## Page extract
Musings from the Alphapet (top dog)

Finally.  I’ve figured out what is fundamentally wrong with us all in this country.  We speak English!   Pfuh!  Why hasn’t anyone else noticed this and sorted it?

It’s not the language per se that is primarily at fault – although we have to admit it’s not the most beautiful of tongues, but it’s the fact that it simply lacks feeling.

I have just read that Eskimos have thirty-two, that’s THIRTY-TWO words for love.  Now, I don’t know if that’s because they spend a lot of time snuggled up under fur throws with time on their hands  between trapping expeditions and carving soapstone Ookpiks to come up with ingenious ways to keep warm but all I can say is “bring on the Winter” if it will help our linguistic frigidity.

And they’re not alone.  My yoga instructor informs me that there are 96 words for love in Sanskrit, and that’s a largely historical and ceremonial language these days.  There are 80 in ancient Persian and 3 in Greek.  There are probably 370 in French and Italian but they’re all too busy using them to write them down anywhere.

Like the (much exaggerated) number of words Eskimos have for snow they would, however, probably die of frustration if they only had one word for it.  We’re dying of detachment because we only have one word for love.

How deliciously expressive it would be to have different ways to communicate our love of animals, food, beauty, the senses and even inanimate objects.  I had a couch that I loved once.  He was called George and it would have been very special to have been able to express my affection for him.  Slouve?

It’s no coincidence (well, maybe just to me) that “wolves” (the Gray variety genetically proven to be the ancestor of the domestic dog) has the word love neatly embraced within it.  Like woof and love!  I’ve just told Dinah, my Golden retriever, that I “wolve” her.  She rolled on her back and wrapped her front paws around my neck.  I rest my case.

## Dataset excerpt
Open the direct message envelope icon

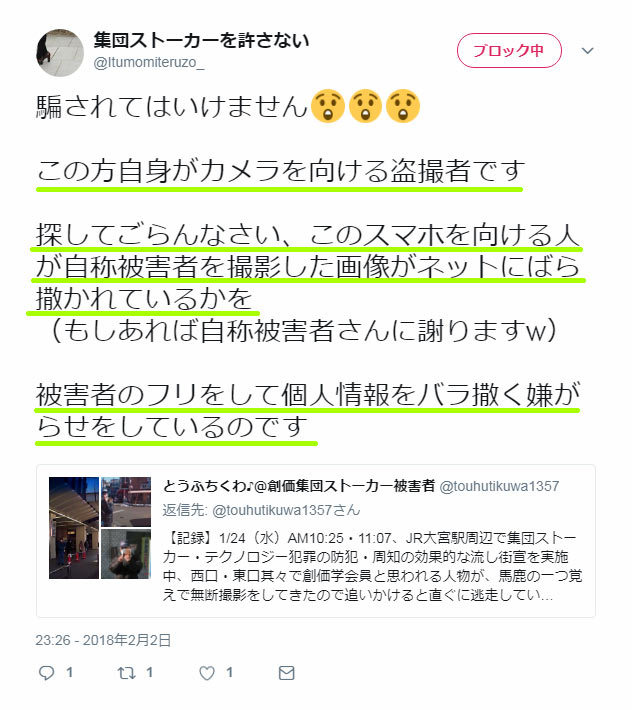[286, 673]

## Required action A
Give the stretch from "Finally.  I’ve figured" through "simply lacks feeling." in the essay on words for love again, with "English" switched to "French".
## Required action B
Pick up the essay on words for love after its last sentence and continue it.

## Your response A
Finally.  I’ve figured out what is fundamentally wrong with us all in this country.  We speak French!   Pfuh!  Why hasn’t anyone else noticed this and sorted it?

It’s not the language per se that is primarily at fault – although we have to admit it’s not the most beautiful of tongues, but it’s the fact that it simply lacks feeling.

## Your response B
Our language just isn’t vibrant enough.  I’m constantly coming up with words to illuminate exactly what I mean.  Living in the North East of Scotland, I don’t have barbecues.  I have ‘brrrbecues’.  Out walking I see lots of little white ‘deerrieres’ disappearing through the trees: roe deer bottoms.  I use a highly specialised cleaning product for pet accidents: ‘shampoop’, and whilst on the subject (sort of) what I’m served at the hairdresser is ‘coiffee’.  My spell-checker has just gone into meltdown.

As Noam Chomsky once said, “Language is a process of free creation; its laws and principles are fixed, but the manner in which the principles of generation are used is free and infinitely varied.”

I’ll muster all my ‘inkspiration’ (a vital tool for a writer) to try to brighten up the ‘blandscape’ which is our leaden lingo.  If it’s corny enough it might even turn up on ‘Amaizon.com’.  Groan.

There’s a ‘Roverture’ (classical barking) going on around me.  Time for walkies again … because I ‘wolve’ them.